# Brief
According to the text on Toronto retail leasing, by what percentage did overall retail leasing activity rise in the first half of 2021 compared with 2020?

# Document text
------------------------------------------------------------

The Toronto retail leasing market will see improved activity in 2021 but should remain below 2019 levels despite its recent rebound. A series of lockdowns has impaired the ability of many retailers to make plans, so leasing is still catching up, says a new report by commercial real estate company JLL.
Despite a severe third wave, overall retail leasing activity rose by 21 per cent in the first half of 2021 compared with 2020, but remained 28 per cent down compared with 2019, according to the Retail Outlook for the Fall 2021 report.
“Retailers have certainly looked at foot traffic to lease spaces. The focus remains outside the CBDs, as many office workers have stayed beyond the downtown areas and worked from home. Scarborough has seen strong space absorption during the pandemic,” it said.
“Available space decreased in 2021 as developers readjusted to lower demand and significantly reduced new supply. The trend to move in remained stronger than the trend to move out, although not at the strength of previous years. In this context, neighbourhood centres, anchored by essential shops a few steps from shoppers’ homes, have seen increased interest across the GTA.

------------------------------------------------------------

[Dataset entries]

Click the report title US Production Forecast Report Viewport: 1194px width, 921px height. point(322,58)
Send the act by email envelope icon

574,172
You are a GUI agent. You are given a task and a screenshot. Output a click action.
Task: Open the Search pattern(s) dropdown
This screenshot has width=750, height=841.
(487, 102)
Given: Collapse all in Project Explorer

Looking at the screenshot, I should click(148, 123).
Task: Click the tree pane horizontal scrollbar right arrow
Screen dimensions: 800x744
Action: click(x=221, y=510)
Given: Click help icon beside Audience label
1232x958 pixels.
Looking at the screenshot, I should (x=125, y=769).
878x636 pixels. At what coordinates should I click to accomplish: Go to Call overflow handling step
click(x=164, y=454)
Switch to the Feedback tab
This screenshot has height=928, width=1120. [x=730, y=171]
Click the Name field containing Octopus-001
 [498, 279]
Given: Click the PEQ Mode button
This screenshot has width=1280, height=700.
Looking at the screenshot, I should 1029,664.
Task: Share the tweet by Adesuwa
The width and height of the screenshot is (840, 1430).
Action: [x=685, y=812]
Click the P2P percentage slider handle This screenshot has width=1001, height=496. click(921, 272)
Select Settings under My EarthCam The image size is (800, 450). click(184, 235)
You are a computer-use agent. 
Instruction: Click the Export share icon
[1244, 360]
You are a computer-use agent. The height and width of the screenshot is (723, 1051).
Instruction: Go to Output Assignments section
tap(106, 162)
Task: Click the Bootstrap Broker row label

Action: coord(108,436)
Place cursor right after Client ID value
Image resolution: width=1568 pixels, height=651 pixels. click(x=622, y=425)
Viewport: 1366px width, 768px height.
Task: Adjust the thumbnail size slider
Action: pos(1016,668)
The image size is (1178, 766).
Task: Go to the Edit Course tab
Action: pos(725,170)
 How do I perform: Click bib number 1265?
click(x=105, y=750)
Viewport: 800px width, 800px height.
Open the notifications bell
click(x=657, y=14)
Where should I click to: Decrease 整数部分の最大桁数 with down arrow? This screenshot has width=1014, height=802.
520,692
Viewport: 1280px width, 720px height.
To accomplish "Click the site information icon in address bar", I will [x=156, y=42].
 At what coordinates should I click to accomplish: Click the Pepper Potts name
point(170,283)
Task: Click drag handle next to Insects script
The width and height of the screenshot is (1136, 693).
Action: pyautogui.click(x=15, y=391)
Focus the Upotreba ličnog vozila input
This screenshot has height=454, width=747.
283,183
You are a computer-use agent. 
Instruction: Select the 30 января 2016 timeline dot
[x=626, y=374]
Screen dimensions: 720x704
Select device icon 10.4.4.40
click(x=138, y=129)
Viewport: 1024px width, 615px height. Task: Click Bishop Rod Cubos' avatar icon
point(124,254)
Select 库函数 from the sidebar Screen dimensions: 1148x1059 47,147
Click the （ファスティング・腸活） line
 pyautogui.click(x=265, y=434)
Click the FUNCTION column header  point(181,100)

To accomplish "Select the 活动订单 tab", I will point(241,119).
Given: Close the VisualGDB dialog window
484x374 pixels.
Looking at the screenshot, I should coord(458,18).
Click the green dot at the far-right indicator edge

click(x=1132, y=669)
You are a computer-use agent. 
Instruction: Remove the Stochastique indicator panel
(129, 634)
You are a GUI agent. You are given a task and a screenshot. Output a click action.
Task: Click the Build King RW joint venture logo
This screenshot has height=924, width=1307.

------------------------------------------------------------

# Reply
It rose by 21 percent.